▼

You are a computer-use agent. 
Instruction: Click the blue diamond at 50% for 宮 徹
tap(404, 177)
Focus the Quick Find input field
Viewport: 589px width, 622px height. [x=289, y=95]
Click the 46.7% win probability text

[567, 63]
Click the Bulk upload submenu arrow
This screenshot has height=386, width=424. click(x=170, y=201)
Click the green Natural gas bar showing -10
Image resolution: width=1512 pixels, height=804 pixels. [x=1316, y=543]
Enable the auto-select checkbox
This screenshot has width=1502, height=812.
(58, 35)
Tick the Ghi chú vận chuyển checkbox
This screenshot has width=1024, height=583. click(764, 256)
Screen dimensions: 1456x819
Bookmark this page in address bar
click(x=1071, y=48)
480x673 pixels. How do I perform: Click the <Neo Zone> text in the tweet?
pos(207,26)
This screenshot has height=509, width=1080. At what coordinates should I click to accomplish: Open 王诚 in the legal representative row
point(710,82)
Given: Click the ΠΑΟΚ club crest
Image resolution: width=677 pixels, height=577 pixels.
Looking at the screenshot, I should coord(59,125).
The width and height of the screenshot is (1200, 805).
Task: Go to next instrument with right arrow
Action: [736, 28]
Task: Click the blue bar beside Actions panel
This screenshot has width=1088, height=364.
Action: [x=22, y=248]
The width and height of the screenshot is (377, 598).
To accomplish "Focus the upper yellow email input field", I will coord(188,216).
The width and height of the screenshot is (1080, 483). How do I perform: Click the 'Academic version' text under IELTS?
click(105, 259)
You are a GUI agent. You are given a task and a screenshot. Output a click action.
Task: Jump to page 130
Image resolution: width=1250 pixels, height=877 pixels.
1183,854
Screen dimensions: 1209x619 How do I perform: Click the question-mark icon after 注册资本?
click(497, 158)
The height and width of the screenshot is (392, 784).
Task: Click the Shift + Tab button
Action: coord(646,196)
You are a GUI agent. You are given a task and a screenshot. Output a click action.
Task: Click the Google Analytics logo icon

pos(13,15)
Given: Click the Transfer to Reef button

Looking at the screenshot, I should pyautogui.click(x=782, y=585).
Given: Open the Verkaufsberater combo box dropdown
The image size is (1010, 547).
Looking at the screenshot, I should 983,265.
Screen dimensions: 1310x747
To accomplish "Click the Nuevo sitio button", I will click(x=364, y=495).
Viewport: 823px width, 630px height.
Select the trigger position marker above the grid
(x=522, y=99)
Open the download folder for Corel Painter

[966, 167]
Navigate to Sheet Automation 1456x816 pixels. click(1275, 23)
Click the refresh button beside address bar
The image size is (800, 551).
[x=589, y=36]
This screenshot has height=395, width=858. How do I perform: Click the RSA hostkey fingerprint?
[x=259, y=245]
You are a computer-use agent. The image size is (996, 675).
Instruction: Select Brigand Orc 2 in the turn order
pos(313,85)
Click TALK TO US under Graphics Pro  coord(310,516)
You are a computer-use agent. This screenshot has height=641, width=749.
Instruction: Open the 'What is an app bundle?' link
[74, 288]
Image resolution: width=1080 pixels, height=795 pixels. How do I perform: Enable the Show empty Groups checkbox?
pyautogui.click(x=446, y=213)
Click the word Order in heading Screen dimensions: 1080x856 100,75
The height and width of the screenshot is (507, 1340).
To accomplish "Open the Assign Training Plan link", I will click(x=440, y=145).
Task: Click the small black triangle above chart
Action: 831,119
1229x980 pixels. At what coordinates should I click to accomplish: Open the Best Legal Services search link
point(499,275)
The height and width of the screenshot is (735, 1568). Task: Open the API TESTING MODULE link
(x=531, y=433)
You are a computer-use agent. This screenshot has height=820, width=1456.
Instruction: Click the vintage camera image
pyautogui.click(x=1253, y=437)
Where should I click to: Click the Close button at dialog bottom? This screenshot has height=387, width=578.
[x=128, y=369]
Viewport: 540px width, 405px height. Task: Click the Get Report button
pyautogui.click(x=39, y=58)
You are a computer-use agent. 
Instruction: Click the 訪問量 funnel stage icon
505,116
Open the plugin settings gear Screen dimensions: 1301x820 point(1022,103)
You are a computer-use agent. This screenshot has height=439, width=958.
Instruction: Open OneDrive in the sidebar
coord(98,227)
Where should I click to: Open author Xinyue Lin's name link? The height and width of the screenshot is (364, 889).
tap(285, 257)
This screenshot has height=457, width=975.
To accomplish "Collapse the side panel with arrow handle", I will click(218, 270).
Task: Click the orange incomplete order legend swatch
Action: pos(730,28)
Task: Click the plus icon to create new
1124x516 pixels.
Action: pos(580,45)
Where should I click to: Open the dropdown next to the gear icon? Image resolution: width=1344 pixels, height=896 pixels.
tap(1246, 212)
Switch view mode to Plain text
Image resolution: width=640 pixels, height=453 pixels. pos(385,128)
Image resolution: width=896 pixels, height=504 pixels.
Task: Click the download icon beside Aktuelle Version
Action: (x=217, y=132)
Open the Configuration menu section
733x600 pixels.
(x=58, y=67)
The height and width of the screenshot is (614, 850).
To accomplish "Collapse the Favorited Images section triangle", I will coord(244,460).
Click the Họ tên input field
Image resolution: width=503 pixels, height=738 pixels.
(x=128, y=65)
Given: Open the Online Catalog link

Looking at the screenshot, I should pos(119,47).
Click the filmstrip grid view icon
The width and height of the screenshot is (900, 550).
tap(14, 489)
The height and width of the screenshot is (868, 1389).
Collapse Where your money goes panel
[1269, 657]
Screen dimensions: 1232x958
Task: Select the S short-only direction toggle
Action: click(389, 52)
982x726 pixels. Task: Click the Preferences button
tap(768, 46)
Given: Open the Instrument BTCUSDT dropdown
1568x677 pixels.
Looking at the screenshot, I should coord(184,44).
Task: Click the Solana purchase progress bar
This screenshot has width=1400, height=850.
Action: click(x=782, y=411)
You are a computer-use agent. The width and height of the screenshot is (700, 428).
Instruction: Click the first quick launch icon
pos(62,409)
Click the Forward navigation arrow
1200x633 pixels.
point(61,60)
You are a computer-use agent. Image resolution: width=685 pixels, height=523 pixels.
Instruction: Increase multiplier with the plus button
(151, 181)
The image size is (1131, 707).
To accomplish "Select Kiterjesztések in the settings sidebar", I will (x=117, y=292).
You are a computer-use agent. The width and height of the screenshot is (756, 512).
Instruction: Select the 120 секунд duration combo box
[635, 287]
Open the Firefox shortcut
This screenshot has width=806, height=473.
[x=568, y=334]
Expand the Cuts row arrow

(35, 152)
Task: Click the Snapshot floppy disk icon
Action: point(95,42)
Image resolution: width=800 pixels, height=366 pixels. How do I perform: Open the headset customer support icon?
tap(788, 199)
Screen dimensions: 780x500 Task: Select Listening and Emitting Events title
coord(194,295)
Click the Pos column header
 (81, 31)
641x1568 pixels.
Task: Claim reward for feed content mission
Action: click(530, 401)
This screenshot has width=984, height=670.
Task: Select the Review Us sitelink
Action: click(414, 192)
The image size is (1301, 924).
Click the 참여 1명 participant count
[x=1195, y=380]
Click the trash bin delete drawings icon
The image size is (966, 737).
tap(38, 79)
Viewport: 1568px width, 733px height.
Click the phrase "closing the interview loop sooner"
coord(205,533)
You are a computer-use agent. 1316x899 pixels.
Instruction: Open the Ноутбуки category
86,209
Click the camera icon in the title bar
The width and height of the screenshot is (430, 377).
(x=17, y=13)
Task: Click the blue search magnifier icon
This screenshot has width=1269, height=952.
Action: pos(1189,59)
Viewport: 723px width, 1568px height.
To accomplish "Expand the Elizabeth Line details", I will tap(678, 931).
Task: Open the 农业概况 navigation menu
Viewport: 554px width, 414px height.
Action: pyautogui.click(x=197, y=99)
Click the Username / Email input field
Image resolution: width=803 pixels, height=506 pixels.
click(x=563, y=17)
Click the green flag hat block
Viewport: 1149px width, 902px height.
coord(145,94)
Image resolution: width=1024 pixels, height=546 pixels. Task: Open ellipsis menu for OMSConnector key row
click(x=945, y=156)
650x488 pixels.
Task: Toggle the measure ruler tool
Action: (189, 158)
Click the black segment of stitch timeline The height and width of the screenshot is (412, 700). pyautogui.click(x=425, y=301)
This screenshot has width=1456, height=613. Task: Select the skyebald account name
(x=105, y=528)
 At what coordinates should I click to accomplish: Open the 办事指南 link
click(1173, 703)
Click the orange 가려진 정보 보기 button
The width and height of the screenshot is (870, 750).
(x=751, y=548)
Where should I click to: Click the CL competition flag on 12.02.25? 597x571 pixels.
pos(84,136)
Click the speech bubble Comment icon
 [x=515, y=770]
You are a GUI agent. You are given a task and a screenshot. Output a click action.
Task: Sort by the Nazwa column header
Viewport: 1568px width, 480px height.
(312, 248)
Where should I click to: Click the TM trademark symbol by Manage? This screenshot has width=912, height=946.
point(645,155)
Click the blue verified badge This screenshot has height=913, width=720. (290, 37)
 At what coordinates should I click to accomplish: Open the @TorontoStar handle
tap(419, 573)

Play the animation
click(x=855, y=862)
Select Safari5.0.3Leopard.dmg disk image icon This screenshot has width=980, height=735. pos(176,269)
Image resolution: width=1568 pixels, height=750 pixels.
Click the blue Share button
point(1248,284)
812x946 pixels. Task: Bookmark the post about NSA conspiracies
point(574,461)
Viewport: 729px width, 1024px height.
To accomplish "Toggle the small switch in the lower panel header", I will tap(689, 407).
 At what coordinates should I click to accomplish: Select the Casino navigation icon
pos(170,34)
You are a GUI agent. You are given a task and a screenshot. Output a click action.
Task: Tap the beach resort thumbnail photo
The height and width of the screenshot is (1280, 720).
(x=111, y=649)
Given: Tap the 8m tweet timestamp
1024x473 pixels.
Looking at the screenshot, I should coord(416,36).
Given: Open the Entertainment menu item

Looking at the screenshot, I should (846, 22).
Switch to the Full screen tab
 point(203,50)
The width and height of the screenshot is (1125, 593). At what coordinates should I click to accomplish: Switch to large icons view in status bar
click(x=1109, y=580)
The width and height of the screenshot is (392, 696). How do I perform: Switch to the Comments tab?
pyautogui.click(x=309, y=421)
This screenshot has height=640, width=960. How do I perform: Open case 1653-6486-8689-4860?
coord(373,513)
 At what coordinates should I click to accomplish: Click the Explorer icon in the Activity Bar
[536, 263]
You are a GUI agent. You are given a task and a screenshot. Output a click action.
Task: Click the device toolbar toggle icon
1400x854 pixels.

▲

§ Task to complete: Select all lines in the listing that include the word "section".

§ Answer below:
Open the Configuration menu section
To accomplish "Collapse the Favorited Images section triangle", I will coord(244,460).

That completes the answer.